DRx (Darren) Romanelli is an LA-based designer and marketing wunderkind associated with the 2014 revival of the New York sneaker brand British Knights although his shoe collaborations go back to 2010 when he paired with Converse to amp up the Chuck Taylor All Star And Stripes. Those familiar with Japanese street wear may know Mr Romanelli as the designer behind Sophnet’s F.C.R.B Collection, also known as Football Club Real Bristol—only thing is this club is an imaginary one dreamed up Sophnet’s founder Hirofumi Kiyonaga. But so credible and legit is F.C.R.B Collection that Nike has an on-going collaboration with the brand. Interestingly, Surrender had been a stockist of both Sophnet and F.C.R.B Collection, which may explain the rather cliquish approach to their merchandising.

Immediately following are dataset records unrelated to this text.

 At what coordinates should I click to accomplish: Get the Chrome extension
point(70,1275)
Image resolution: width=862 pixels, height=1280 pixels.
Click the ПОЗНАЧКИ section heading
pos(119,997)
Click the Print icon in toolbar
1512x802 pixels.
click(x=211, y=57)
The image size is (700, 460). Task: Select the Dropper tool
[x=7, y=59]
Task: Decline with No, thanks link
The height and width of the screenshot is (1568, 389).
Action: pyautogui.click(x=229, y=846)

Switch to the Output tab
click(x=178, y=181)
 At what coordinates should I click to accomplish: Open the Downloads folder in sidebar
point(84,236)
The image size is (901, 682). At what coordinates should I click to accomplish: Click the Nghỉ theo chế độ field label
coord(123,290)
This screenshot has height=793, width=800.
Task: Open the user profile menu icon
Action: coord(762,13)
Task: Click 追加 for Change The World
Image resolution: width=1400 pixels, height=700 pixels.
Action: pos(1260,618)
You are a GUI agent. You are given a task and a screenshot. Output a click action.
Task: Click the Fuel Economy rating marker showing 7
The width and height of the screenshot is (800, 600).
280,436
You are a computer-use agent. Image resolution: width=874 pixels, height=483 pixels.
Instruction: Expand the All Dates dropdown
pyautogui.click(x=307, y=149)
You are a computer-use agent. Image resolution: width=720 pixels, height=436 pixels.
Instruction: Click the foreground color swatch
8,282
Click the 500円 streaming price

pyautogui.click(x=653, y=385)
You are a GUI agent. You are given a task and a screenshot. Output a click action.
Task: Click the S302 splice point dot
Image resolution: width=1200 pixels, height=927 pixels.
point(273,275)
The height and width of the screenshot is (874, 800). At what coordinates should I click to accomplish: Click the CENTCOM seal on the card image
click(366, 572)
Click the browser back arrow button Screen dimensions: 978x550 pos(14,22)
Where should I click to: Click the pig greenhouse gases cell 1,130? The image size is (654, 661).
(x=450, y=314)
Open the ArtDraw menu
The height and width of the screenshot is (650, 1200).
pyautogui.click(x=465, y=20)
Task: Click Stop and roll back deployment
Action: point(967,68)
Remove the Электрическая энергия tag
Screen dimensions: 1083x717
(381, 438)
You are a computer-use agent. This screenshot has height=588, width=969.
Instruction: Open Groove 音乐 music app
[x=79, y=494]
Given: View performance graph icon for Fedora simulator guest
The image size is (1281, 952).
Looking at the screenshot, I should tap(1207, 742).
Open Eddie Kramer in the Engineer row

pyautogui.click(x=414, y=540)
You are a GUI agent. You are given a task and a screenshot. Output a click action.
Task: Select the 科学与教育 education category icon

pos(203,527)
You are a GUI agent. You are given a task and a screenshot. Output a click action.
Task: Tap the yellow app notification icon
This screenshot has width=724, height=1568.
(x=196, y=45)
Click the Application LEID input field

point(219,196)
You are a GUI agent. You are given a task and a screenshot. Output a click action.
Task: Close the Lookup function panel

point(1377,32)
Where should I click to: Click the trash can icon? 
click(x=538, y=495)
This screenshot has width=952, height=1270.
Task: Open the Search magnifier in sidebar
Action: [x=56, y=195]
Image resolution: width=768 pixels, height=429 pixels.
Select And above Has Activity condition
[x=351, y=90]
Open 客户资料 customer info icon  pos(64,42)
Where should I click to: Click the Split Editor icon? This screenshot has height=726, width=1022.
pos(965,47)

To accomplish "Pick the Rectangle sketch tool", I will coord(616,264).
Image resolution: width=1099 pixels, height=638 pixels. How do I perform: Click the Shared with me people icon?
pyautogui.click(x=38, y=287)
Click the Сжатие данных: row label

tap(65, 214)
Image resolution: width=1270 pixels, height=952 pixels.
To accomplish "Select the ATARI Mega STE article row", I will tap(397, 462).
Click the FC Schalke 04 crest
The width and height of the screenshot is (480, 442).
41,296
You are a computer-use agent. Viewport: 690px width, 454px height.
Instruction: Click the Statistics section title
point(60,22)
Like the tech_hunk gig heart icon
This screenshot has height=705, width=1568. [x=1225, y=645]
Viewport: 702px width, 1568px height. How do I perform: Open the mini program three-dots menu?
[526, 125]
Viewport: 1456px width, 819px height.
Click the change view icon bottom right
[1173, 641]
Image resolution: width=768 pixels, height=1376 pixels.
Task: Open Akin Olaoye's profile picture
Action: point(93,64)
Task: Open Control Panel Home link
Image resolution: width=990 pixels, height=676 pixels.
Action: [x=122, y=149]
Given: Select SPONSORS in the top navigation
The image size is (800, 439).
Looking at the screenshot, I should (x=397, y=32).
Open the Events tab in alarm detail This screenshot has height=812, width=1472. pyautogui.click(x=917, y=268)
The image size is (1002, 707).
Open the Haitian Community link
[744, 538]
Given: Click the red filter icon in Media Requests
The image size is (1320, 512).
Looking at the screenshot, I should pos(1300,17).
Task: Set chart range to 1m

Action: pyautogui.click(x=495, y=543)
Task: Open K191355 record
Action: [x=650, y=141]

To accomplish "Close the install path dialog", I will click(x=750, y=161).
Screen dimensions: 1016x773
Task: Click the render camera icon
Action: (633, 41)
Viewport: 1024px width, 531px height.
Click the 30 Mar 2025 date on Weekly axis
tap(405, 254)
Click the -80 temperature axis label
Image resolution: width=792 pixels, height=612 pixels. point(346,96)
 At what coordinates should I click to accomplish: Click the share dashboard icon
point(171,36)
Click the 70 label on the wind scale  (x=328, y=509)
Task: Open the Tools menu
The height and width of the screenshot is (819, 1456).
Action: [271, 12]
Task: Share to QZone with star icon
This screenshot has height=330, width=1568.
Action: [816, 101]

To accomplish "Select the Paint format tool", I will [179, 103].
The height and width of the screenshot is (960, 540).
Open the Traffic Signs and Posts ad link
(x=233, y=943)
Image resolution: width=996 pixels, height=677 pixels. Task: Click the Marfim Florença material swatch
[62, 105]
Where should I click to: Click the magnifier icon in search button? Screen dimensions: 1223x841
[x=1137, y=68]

Cali Thornhill De Witt is a Canadian who was relocated to Los Angeles when he was three. As a teenager, he was linked to Courtney Love’s band Hole after touring with them. And has largely been a part of the music scene in LA, having worked for Geffen Records and, later, his own record company Teenage Teardrops. He has also directed music videos and designed album art, and is known as a “cult artist”, with works that seem to mirror skate life and lean heavily on text, such as “Crying at the Orgy”: an all-round, multi-tasking creative type. But the largest feather to his cap was designing the wildly successful merchandise for Kanye West’s The Life of Pablo tour. Unsurprisingly, both he and Mr Romanelli are friends.
The jackets, therefore, have a whiff of the hotchpotch perspective of US West Coast music, fashion and art scene (which Hedi Slimane was—notoriously?—smitten with), calculated to be visibly and achingly cool. All reversible, they are made from different clothing, or what the original Maison Martin Margiela Artisanal called “found pieces”. It is not clear if these are used clothes, but if they are, it is not surprising: Mr Romanelli is, as Hypebeast calls him, “the mad scientist of vintage clothing.”
Each of them—from hoodie to blouson—sports a white letter painted conspicuously on the back and they come together to spell the name of the store. Hence, the nine. Placed together, they do make a rather compelling installation piece. But are they really art? We leave that to you to decide.